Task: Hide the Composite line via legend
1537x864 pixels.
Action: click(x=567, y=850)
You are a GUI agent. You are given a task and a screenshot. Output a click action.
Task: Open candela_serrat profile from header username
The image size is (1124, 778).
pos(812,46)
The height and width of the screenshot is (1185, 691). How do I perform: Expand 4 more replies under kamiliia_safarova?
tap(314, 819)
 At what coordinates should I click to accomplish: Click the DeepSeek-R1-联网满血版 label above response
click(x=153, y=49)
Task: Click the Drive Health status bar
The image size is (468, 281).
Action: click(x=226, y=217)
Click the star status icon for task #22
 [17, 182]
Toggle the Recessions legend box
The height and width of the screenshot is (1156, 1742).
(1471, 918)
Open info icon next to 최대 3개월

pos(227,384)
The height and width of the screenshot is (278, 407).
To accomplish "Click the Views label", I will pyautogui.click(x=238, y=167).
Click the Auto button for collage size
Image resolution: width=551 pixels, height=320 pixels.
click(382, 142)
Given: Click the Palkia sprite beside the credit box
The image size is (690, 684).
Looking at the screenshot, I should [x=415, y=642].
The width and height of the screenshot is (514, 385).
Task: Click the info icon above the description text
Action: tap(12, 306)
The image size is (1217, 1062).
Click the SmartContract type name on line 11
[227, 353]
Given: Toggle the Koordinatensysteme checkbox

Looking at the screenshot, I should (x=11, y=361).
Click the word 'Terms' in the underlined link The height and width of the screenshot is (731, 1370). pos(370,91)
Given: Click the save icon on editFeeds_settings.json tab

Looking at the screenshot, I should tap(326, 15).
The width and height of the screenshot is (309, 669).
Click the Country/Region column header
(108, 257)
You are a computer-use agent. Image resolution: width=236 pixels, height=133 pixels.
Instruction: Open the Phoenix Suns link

▶ Short problem
Change every "legend" in the lines above to "key", and leave everything else in the lines unchanged.

▶ Task response
Task: Hide the Composite line via key
1537x864 pixels.
Action: click(x=567, y=850)
You are a GUI agent. You are given a task and a screenshot. Output a click action.
Task: Open candela_serrat profile from header username
The image size is (1124, 778).
pos(812,46)
The height and width of the screenshot is (1185, 691). How do I perform: Expand 4 more replies under kamiliia_safarova?
tap(314, 819)
 At what coordinates should I click to accomplish: Click the DeepSeek-R1-联网满血版 label above response
click(x=153, y=49)
Task: Click the Drive Health status bar
The image size is (468, 281).
Action: click(x=226, y=217)
Click the star status icon for task #22
 [17, 182]
Toggle the Recessions key box
The height and width of the screenshot is (1156, 1742).
(1471, 918)
Open info icon next to 최대 3개월

pos(227,384)
The height and width of the screenshot is (278, 407).
To accomplish "Click the Views label", I will pyautogui.click(x=238, y=167).
Click the Auto button for collage size
Image resolution: width=551 pixels, height=320 pixels.
click(382, 142)
Given: Click the Palkia sprite beside the credit box
The image size is (690, 684).
Looking at the screenshot, I should [x=415, y=642].
The width and height of the screenshot is (514, 385).
Task: Click the info icon above the description text
Action: tap(12, 306)
The image size is (1217, 1062).
Click the SmartContract type name on line 11
[227, 353]
Given: Toggle the Koordinatensysteme checkbox

Looking at the screenshot, I should (x=11, y=361).
Click the word 'Terms' in the underlined link The height and width of the screenshot is (731, 1370). pos(370,91)
Given: Click the save icon on editFeeds_settings.json tab

Looking at the screenshot, I should tap(326, 15).
The width and height of the screenshot is (309, 669).
Click the Country/Region column header
(108, 257)
You are a computer-use agent. Image resolution: width=236 pixels, height=133 pixels.
Instruction: Open the Phoenix Suns link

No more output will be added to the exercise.